### Consigne
Prolongez le texte sur l'accord du 13 septembre 1993 entre les Palestiniens et Israël en poursuivant après sa dernière phrase.

──────── Texte proposé ────────

Comment conjurer le risque d'une perpétuelle soumission à l'Etat d'Israël

Par

Ce texte que feu Edward Saïd a écrit en 1993, n’a rien perdu de son actualité. Sa relecture peut nous aider à ne pas retomber dans les illusions et les erreurs d’analyses qui ont entouré les accords d’Oslo. Ce n’est pas exagéré de croire que les imposteurs qui refont surface autour de l’initiative de Genève, n’ont jamais quitté la scène. Silvia Cattori

Ecrivain d'origine palestinienne en exil aux Etats-Unis, Edward W. Said a été membre du Conseil national de l'OLP de 1977 à 1991 et il a participé aux efforts de paix. Pour lui, l'accord du 13 septembre 1993 est l'acte de reddition des Palestiniens. Afin de rompre l'inégal rapport de forces qui a conduit à un tel accord, la partie palestinienne doit d'abord se plier, en son sein, à l'exigence démocratique et abandonner une position minimaliste qui divise le peuple et affaiblit la résistance. Alors, de nouvelles négociations mèneront à une véritable réconciliation.

Rien ne transparaissait, dans la grande célébration médiatique du 13 septembre à Washington, de la capitulation infligée aux Palestiniens. En échange d'une poignée de main, ceux-ci voyaient soudain la plupart de leurs droits mis en suspens.
Le rituel de la réconciliation entre MM. Arafat et Rabin, sous l'oeil impérial du président américain, a éclipsé une vérité qui pourtant doit être dite: l'accord est un acte de reddition du peuple palestinien, une sorte de traité de Versailles.

──────── Matériau source ────────

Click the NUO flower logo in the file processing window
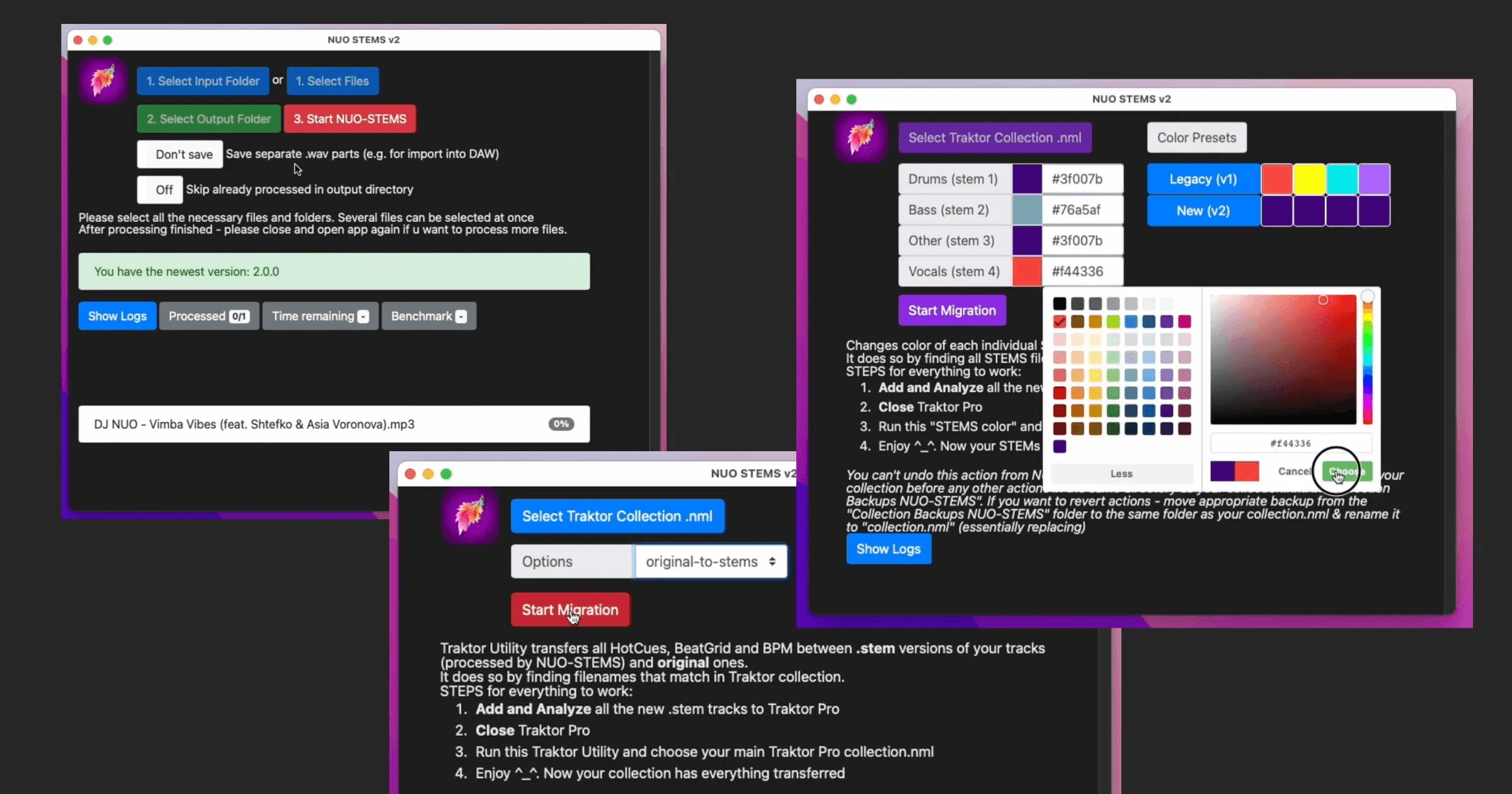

────────

### Résultat
Le pire, c'est qu'au cours des quinze dernières années, l'Organisation de la Palestine (OLP) aurait pu à maintes reprises négocier un accord meilleur que ce plan Allon (1) nouvelle manière, et à de moindres concessions unilatérales. Mais sa direction - elle ne le sait que trop - avait refusé toutes les ouvertures qui lui en offraient l'occasion.



Pour prendre un exemple, à la fin des années 70, le secrétaire d'Etat américain Cyrus Vance m'avait demandé de convaincre M. Arafat d'accepter la résolution 242 du Consel de sécurité assortie d'une réserve formulée par l'OLP (et acceptée par les Etats-Unis) pour insister sur les droits nationaux du peuple palestinien et sur l'autodétermination. M. Vance affirma que les Etats-Unis reconnaîtraient immédiatement l'OLP et inaugureraient des négociations entre la centrale palestinienne et Israël. M. Arafat a catégoriquement repoussé cette offre, comme, plus tard, il a refusé de saisir d'autres occasions similaires.



Vint la guerre du Golfe et les désastreuses prises de position de l'OLP qui lui firent perdre encore du terrain. A l'exception des décisions du Conseil national palestinien de 1988 (2), les bénéfices de l'Intifada ont été dilapidés. Ceux qui se font aujourd'hui les avocats du récent accord prétendent qu'il n'y avait pas d'autre choix: mais ils oublient de dire que s'ils en sont arrivés là, c'est pour avoir refusé toutes les autres possibilités.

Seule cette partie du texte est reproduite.